Kennedy, who was given a prolonged ovation by the delegates, kept Carter waiting for 20 minutes after his acceptance speech on the following night and declined the expected raised-arms show of unity. It was, writer Theodore White observed, as if Kennedy “had appeared at the wedding of his chauffeur.’’
Carter was swamped by Reagan in November, and Kennedy never ran for the presidency again. Their battle, writes Ward, “injured each of them significantly, but also freed them.”
Kennedy, after a subsequent decade of personal dissolution, rebounded to become the liberal “lion of the Senate.’’ Carter spent the subsequent decades as a global ambassador devoted to human rights, conflict mediation, and public health, and won the Nobel Peace Prize in 2002.
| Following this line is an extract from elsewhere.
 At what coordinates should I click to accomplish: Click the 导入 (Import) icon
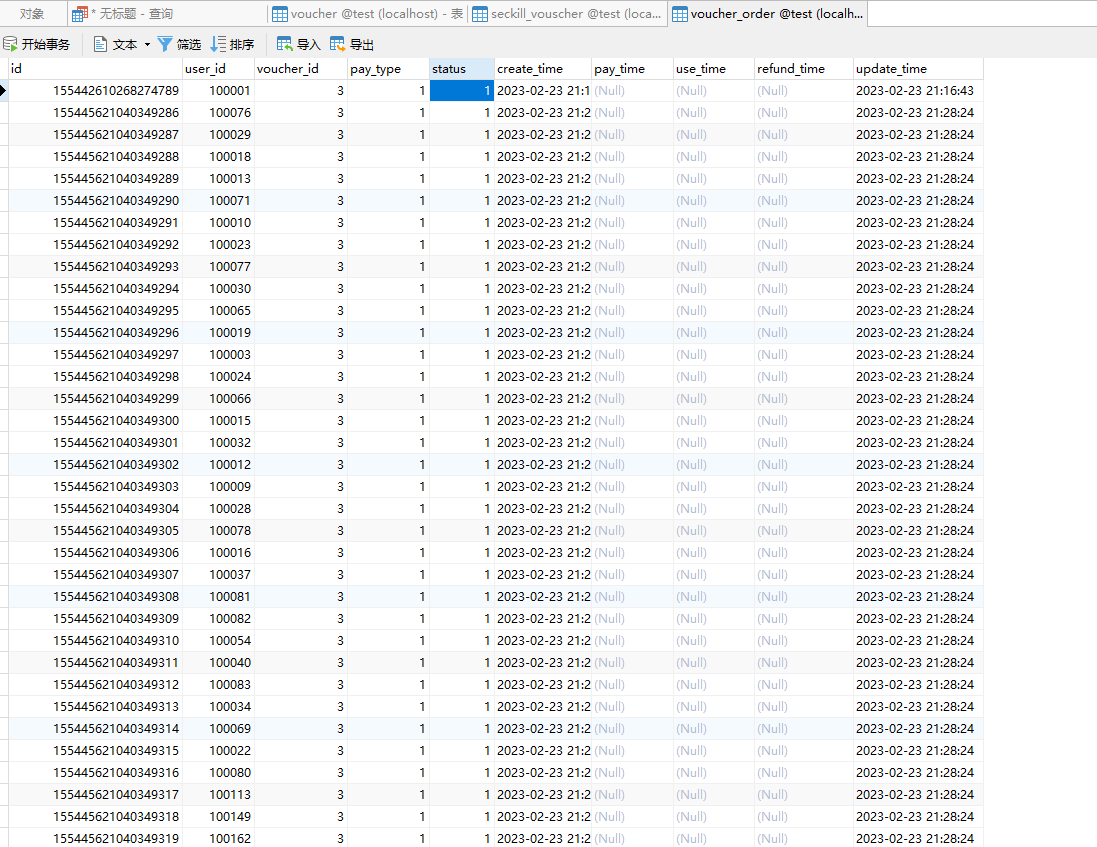coord(285,44)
The Democrats, having finally shed their Camelot wistfulness, remade themselves in the 1990s under the direction of a different Southerner. Now, Republicans are facing a similar tectonic reshaping. As Carter supporters did in 1980, backers of Trump were forced to battle on the convention floor to ensure their candidate’s elevation, haunted by the spirits of bygone days. “Whether Trump is the last gasp of the Reagan coalition, just as Carter marked the end of the FDR era for the Democratic Party, remains to be seen,” Ward muses.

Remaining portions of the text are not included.